Le chiropraticien Dr Réjean Châtelois a plaidé coupable à deux chefs d’accusation après qu’une plainte du syndic de l’Ordre des chiropraticiens du Québec (OCQ) ait été déposée contre lui, en raison de propos déplacés tenus avec une patiente.

Selon le jugement rendu par le conseil de discipline de l’OCQ, le 16 février, l’intimé, qui exerce à Sainte-Catherine et à Beauharnois, a également entravé le travail de la plaignante, Dre Chantal Pinard, du syndic, en ne donnant pas suite à une lettre qu’elle lui a envoyée.

Le Conseil a imposé deux radiations de deux semaines pour chacun des chefs, à purger de façon concurrente, puis une amende de 2 500$.

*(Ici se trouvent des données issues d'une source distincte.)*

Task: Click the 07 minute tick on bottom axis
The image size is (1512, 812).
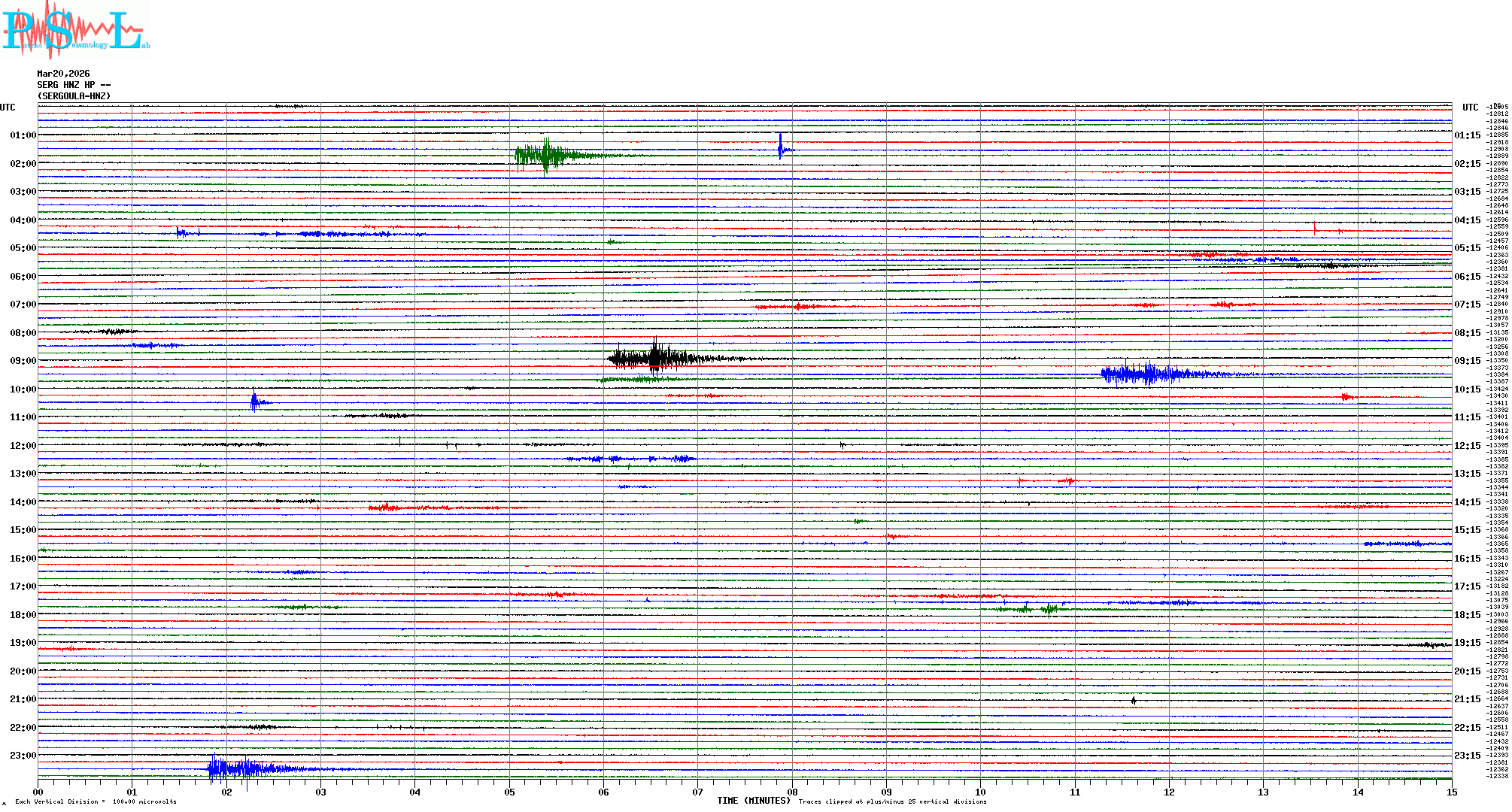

Les faits reprochés remontent au 23 septembre 2019. Dr Châtelois «a omis d’adopter une conduite irréprochable pendant la durée de la relation professionnelle qui s’établit avec une patiente à qui il a fourni des services», peut-on lire.

«L’intimé lui fait un commentaire selon lequel il est possible d’avoir une entorse au pénis», relate le conseil de discipline. Une demande d’enquête a ensuite été déposée par une autre chiropraticienne.

De plus, des commentaires de deux membres du public sur le site Internet du D<@V>r <@$p> Châtelois faisant état de propos déplacés de la part de ce dernier ont fait surface dans le cadre de l’enquête. En 2018, un rappel lui avait également été envoyé par l’OCQ «d’être prudent et attentif sur certaines blagues qui pourraient choquer des patientes».

Une mauvaise plaisanterie

Le chiropraticien a admis avoir tenu les propos rapportés «et précise que le tout se voulait une plaisanterie. Il ajoute qu’après avoir fait cette blague, il s’est dit qu’il serait mieux de la mettre aux oubliettes. Il reconnaît qu’il s’agit d’une mauvaise plaisanterie», lit-on. La lettre du syndic à laquelle il a omis de répondre lui suggérait de consulter un avocat afin d’évaluer les actions à entreprendre. Sans retour, une plainte disciplinaire serait officiellement enregistrée.

Originellement, les propos tenus étaient décrits comme «abusifs à caractère sexuel». Ce passage de la plainte initiale a été modifié après une entente des partis impliqués. Notamment parce que l’intimé s’est engagé, en novembre, à suivre et compléter un programme ou une psychothérapie afin de traiter son problème de propos déplacés et inappropriés. Le risque de récidive est diminué par cet engagement, a convenu le conseil de discipline.